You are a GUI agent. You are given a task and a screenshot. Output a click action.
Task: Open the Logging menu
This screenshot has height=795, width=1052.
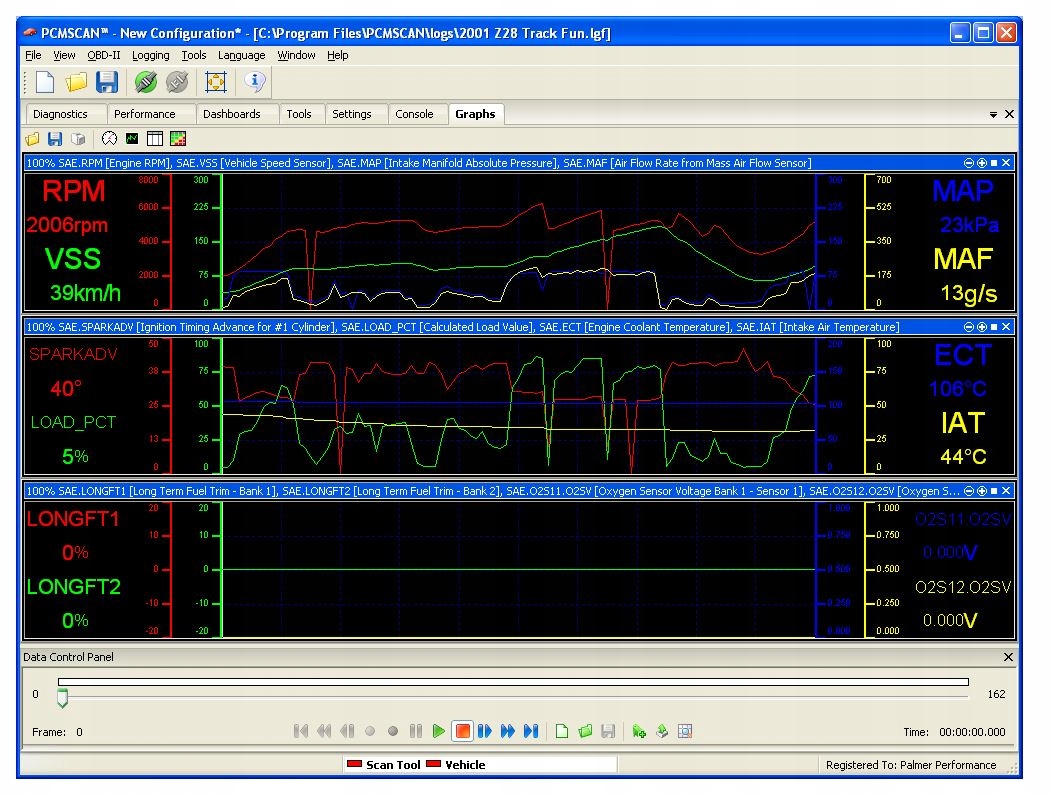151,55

____

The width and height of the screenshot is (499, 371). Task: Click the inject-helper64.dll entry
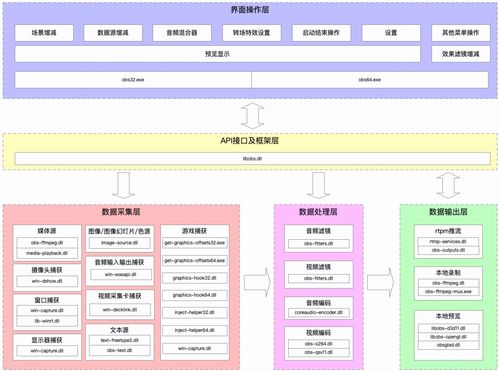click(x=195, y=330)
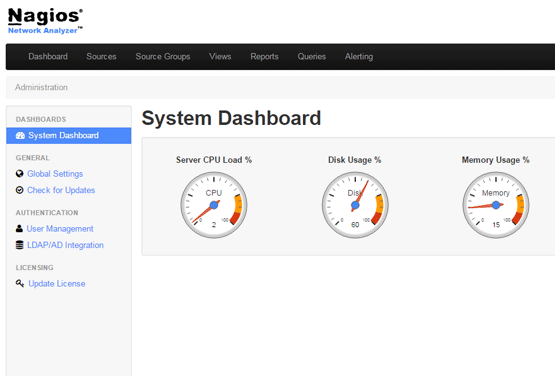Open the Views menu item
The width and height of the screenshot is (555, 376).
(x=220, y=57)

____

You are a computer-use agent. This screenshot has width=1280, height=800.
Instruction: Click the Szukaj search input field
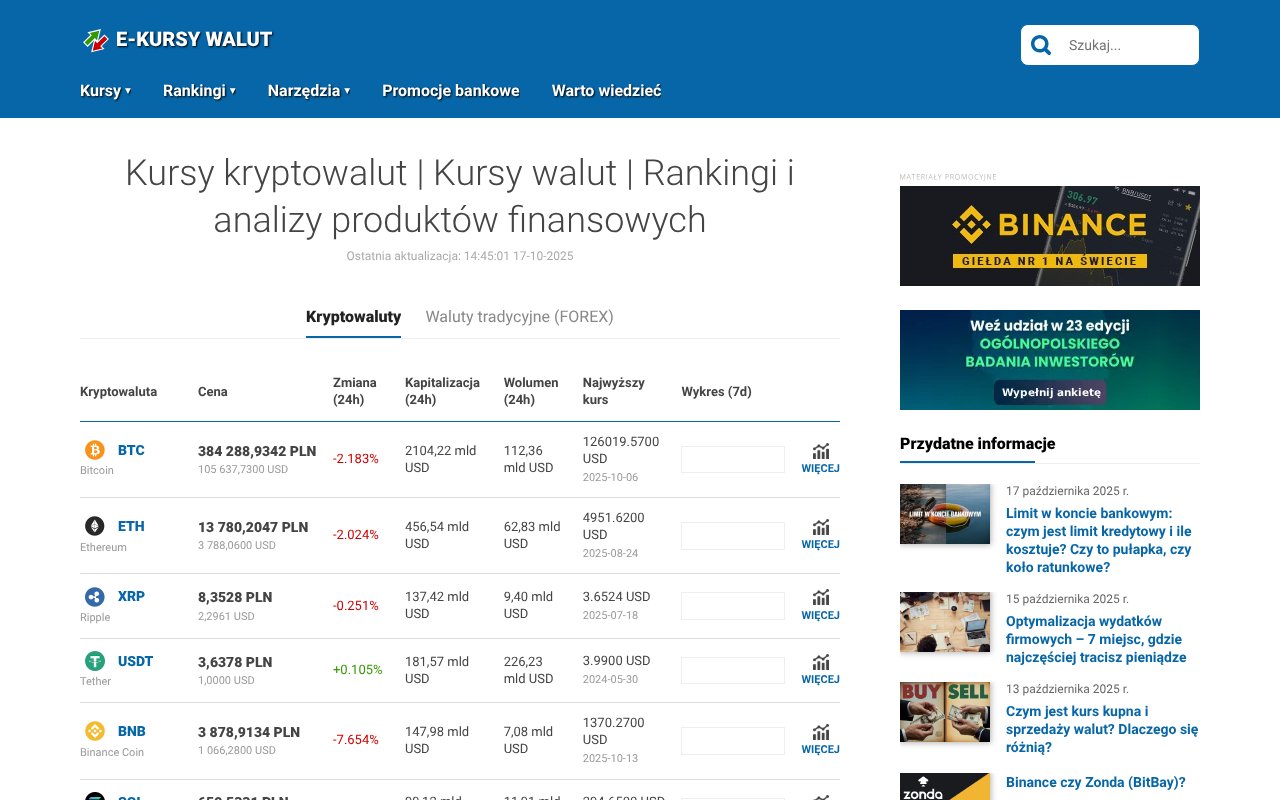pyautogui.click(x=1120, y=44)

____

Gather and copy every line of the data in which the string "agent" is found.

— Reply —
You are a GUI agent. You are given a task and a screenshot. Output a click action.
You are a computer-use agent. This screenshot has width=1280, height=800.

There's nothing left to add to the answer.